Arapça "şibih" kendisine benzetilen esas, asıl/benzerlik demek, "teşbih" benzetme...

Evet,

Misal mesel değildir

Teşbih şibih değildir.

Berzahı ve her şeyi en iyi Allah bilir.

İlim malum değildir.

Akıl makul değildir.

Evet muhterem okurlarım; misalleri mesel, mecazları hakikat sanır insanoğlu! “Teşbihte hata olmaz!” desek de biraz dikkat edince, tarihteki birçok teşbihi gerçek sandığımız, yanıldığımız ve hatalarımız ortaya çıkıyor.

Allah bizi iyi ede… (amin)

LUGATÇE

Kabir: Arapça “gömme, çukur” anlamlarına gelen “kabr” kökünden türemiştir.

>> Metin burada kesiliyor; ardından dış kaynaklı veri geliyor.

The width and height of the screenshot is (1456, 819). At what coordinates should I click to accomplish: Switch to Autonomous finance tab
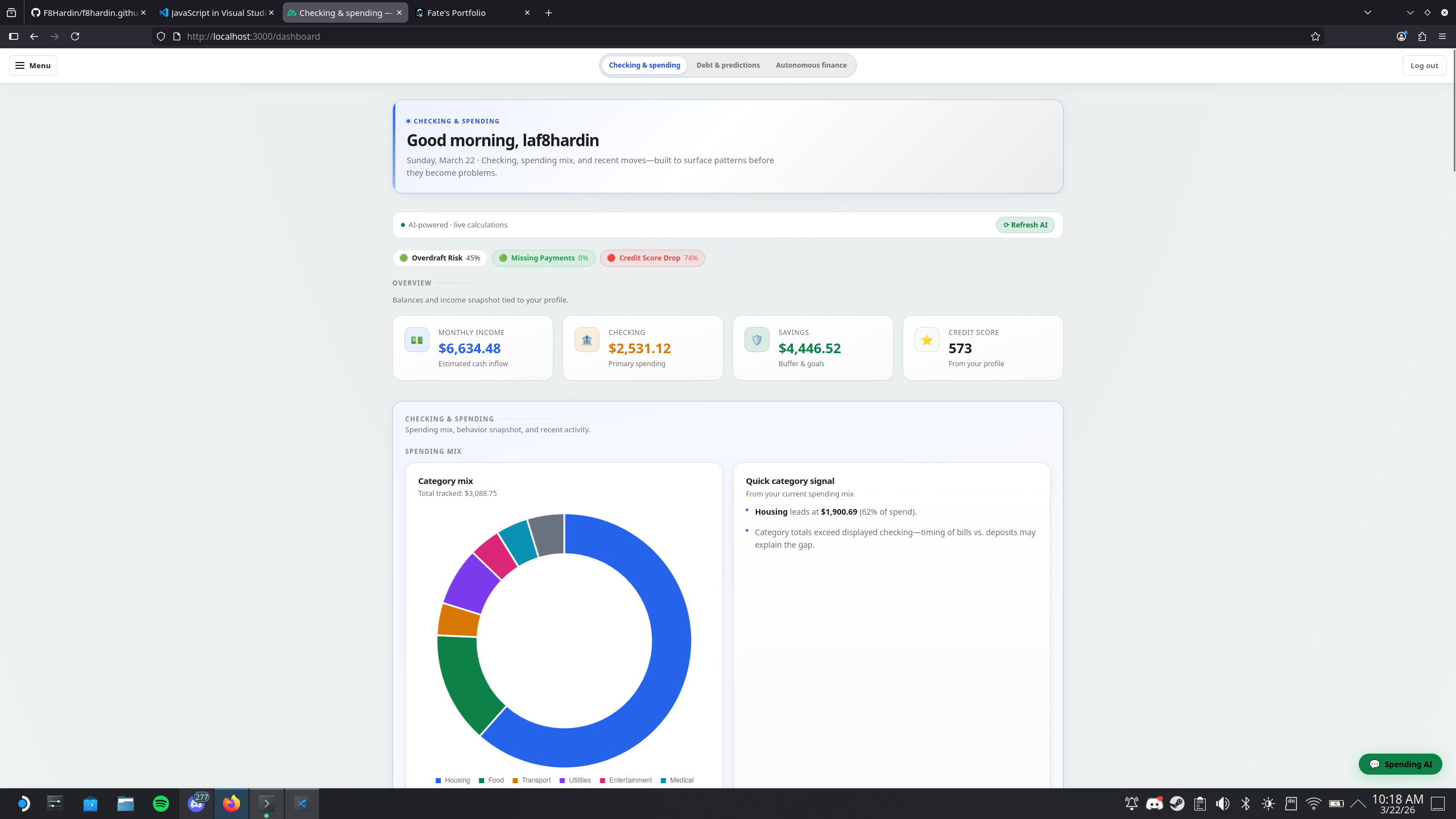pyautogui.click(x=810, y=65)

Eski evlerin kalın ağaç kapılarına çakılarak, gömülerek ahşaba desen verilen büyük başlıklı çivilere (mıhlara) yine “kabr” kökünden türetilen “kabara” denirdi. Çocuklar bazen kapılardan söktükleri kabaraları topaçlarının uçlarına çakardı ki topaçları iyi dönsün. Kelimenin çoğul hali “kubur”dur.

Mezar: Arapça “ziyaret” anlamına gelen “zür” kökünden türemiş olup “ziyaret edilen yer” demektir.